### TEXT PASSAGE
++++++++++
Trump Blasts GOP Leaders for Creating Debt Ceiling ‘Mess’

Push it to the limit. Photo: Bastiaan Slabbers/NurPhoto via Getty Images

Diplomatic relations between the White House and Capitol Hill are breaking down. Earlier this month, the Senate Majority Leader publicly suggested that the president’s ignorance about the legislative process and “excessive expectations” were undermining congressional Republicans. This led to a phone call between the two leaders, which led to a shouting match, which led to President Trump mocking Mitch McConnell’s legislative impotence over Twitter, which led to the suspension of all direct talks between the two men for what has now been two weeks. During that time, McConnell’s associates informed the paper of record that he suspects Donald Trump’s presidency may be beyond saving — a sentiment that the Majority Leader has yet to publicly disavow. The president, for his part, continued to encourage primary challenges to McConnell’s most vulnerable colleagues, a habit that has estranged him from much of the Senate GOP.

Trump has also been ruffling feathers in the House. This week, the president called on his party to shut down the government if Democrats refuse to fund his border wall, a proposal that undermines Paul Ryan, who is struggling to keep his caucus’s far-right faction from pursuing similar politically toxic (and strategically incoherent) gambits. The Speaker was forced to contradict the president to reporters Wednesday afternoon.
++++++++++
### RECORDS PROVIDED
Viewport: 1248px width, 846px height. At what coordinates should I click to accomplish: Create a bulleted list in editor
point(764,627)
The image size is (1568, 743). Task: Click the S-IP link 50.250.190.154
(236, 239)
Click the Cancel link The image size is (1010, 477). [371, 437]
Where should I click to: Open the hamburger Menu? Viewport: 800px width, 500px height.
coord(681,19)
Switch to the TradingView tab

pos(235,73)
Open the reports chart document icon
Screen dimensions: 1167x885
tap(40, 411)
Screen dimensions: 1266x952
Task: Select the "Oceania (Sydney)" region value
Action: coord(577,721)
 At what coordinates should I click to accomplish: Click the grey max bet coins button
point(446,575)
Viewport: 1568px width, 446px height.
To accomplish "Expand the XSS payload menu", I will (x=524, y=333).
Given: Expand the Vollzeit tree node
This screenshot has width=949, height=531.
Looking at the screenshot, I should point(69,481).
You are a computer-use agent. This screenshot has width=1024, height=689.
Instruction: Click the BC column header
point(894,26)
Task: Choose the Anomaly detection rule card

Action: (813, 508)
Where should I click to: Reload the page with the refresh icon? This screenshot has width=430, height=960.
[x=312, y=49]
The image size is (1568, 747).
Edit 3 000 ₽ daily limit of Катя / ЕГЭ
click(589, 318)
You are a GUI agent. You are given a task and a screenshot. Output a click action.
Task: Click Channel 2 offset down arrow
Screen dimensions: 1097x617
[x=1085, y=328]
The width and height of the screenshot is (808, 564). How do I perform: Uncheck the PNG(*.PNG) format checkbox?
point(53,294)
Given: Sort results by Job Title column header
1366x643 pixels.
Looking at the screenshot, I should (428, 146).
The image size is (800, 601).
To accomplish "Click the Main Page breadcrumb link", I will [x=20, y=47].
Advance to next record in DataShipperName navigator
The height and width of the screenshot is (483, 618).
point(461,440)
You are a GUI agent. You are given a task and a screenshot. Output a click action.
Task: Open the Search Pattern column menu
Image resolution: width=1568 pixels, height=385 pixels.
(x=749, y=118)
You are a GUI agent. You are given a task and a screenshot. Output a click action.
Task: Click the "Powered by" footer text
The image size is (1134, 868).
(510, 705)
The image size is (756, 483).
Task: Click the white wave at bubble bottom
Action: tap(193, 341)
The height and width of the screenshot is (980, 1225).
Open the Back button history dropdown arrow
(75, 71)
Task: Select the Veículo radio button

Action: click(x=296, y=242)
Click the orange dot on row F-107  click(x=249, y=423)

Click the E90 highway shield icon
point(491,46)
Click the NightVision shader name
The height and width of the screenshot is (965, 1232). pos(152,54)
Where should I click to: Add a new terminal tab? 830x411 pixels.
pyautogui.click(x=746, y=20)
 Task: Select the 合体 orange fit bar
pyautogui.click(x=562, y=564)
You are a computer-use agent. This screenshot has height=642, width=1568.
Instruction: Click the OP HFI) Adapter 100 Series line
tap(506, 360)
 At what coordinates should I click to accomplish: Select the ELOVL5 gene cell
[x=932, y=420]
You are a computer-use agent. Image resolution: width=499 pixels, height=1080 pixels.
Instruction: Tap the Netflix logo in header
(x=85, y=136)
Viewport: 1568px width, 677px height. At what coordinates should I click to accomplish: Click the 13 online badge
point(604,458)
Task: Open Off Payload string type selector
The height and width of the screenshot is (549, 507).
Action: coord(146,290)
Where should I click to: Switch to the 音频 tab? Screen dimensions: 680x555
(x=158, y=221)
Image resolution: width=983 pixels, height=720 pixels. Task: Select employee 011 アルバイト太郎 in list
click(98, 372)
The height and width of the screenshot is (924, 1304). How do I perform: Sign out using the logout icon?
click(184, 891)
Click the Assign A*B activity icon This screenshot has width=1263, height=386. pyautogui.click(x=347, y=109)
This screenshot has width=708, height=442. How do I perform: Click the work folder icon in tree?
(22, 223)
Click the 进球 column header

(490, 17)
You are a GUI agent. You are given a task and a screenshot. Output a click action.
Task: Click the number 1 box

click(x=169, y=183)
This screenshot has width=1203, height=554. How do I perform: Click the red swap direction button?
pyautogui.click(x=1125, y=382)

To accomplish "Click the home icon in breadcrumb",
++++++++++
### ASSIGNMENT
Sum up the article above about Trump and Republican leaders in two sentences.

### FINISHED EXERCISE
Talks between President Trump and Senate Majority Leader Mitch McConnell broke down after McConnell publicly suggested that Trump's ignorance and "excessive expectations" were hurting congressional Republicans. That led to a shouting match on the phone, Trump mocking McConnell on Twitter and a two-week stop to direct talks, while Trump also upset House Republicans by calling for a government shutdown if Democrats refuse to fund his border wall, which undermined Speaker Paul Ryan and forced him to contradict the president.